Already one of the world’s largest betting operators, thanks to an excellent portfolio of brick-and-mortar premises and online sites – many of which offer some of the best free bet offers around – Entain now looks set to expand its operation still further.
The owner of a string of major brands including Coral, Ladbrokes, bwin, PartyPoker and Sportingbet, the London Stock Exchange listed company has hit the industry headlines once again, courtesy of a big move into central Europe.
Having already splashed out £729m on the Dutch company BetCity in June 2022, Entain have now set their sights on the Croatian market.
£600 Million Deal
Joining forces with the Czech-based investment firm EMMA Capital to create Entain CEE – with Entain owning 75% of the new company – the betting titan has negotiated a £507m deal to purchase a majority stake in Supersport. Based in the capital of Zagreb, Supersport boast a share of the domestic betting market which already exceeds 50%. Now falling under the powerful Entain umbrella, hopes will be high that this share can be built upon significantly.

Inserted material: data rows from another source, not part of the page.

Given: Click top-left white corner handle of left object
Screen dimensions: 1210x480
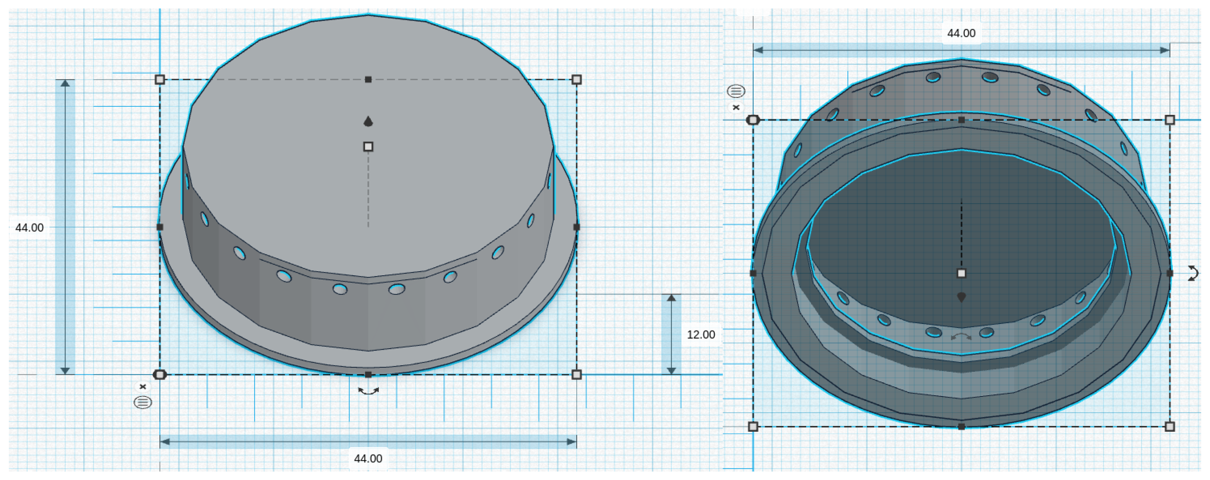Looking at the screenshot, I should [x=160, y=79].
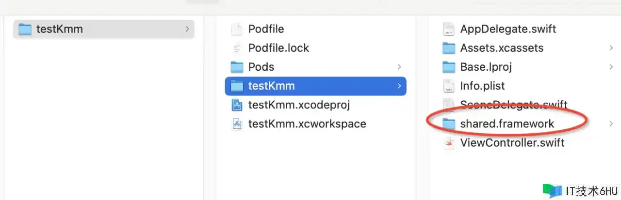Click the Podfile.lock file icon
621x200 pixels.
tap(237, 48)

That projected positive performance has been structured into the purchase agreement, with the final £93m of the price being dependent upon Supersports earnings in the current financial year.

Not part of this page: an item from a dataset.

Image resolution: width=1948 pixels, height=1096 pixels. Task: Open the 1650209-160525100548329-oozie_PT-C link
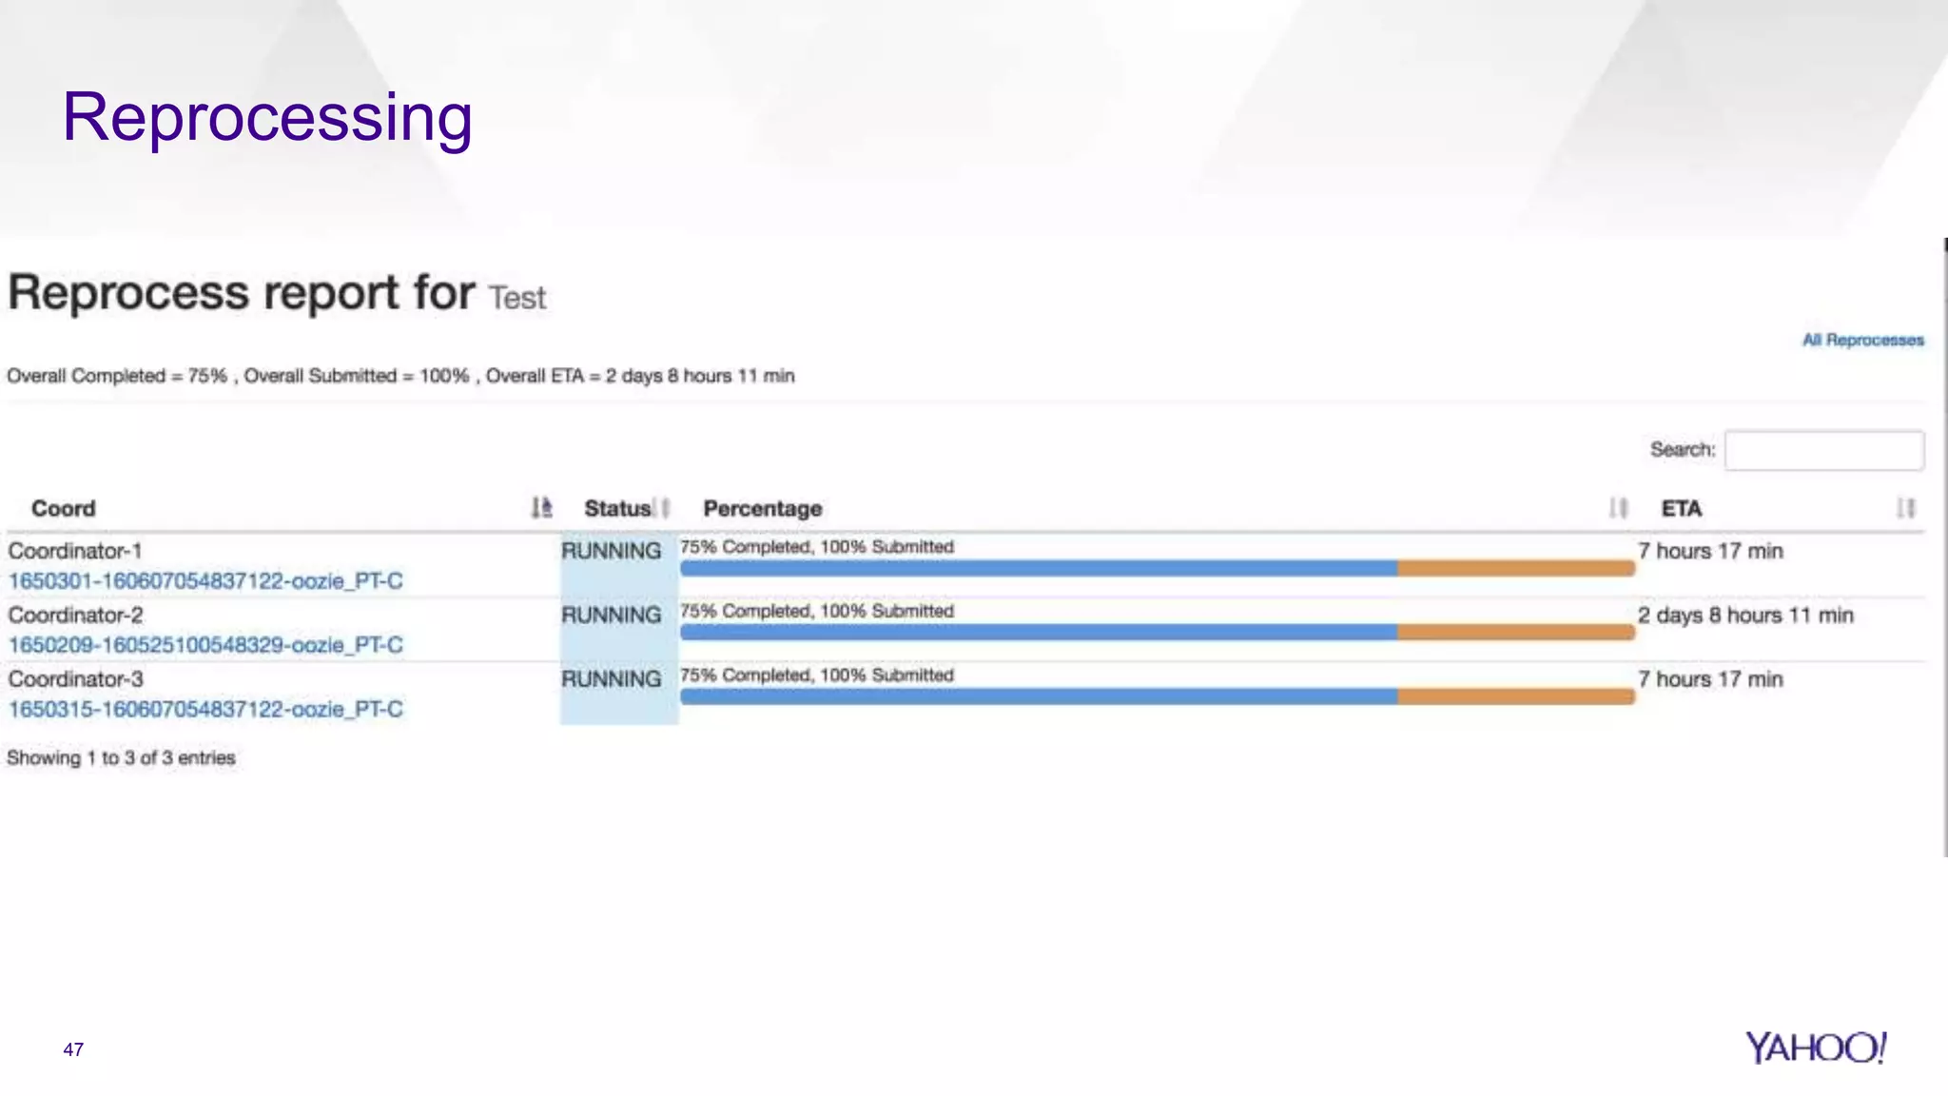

This latest deal continues the recent expansion strategy of Entain, following the purchases of Latvian firm Klondaika and Polish operator Totolotek, and a successful venture with MGM which has granted the company a firm footing in the booming US market.
Positive Performance in Difficult Times
That Entain are able to employ such an expansive strategy amid a seemingly unfavourable global financial climate may come as a surprise to some. There is however an old maxim that the gambling industry is one of the most recession-proof of all, and Entain at least seems to be proving that adage true.
Bolstered by a highly impressive rebound in the much-maligned retail outfits, Entain’s first half results saw a 19% increase in net gaming revenues, with performance in the UK and Italy being particularly strong.
The picture wasn’t entirely rosy though, as following a sequence of expansion in 23 quarters up to the end of 2021, the company reported a fall in digital gaming revenues. This drop-off can likely be easily accounted for by a lifting of lockdown measures around the world, heralding a shift of punters from online, back to the high street. It does nevertheless illustrate that Entain – and the industry as a whole – can’t afford to take their eye off the ball, particularly in the face of a looming cost of living crisis and more stringent affordability checks in the UK.
The company are of course acutely aware of these difficulties; an extract from a statement to its investors reading, “The current economic pressures, increasing rates of inflation and increasing energy costs are a cause for concern for many consumers,” and, “Whilst the group considers itself as relatively resilient to the impacts of economic pressures, it is not immune. The directors continue to be vigilant of the economic backdrop.”
With this latest acquisition and the company’s impressive record of consistent success, Entain is better placed than most to ride out the financial turbulence.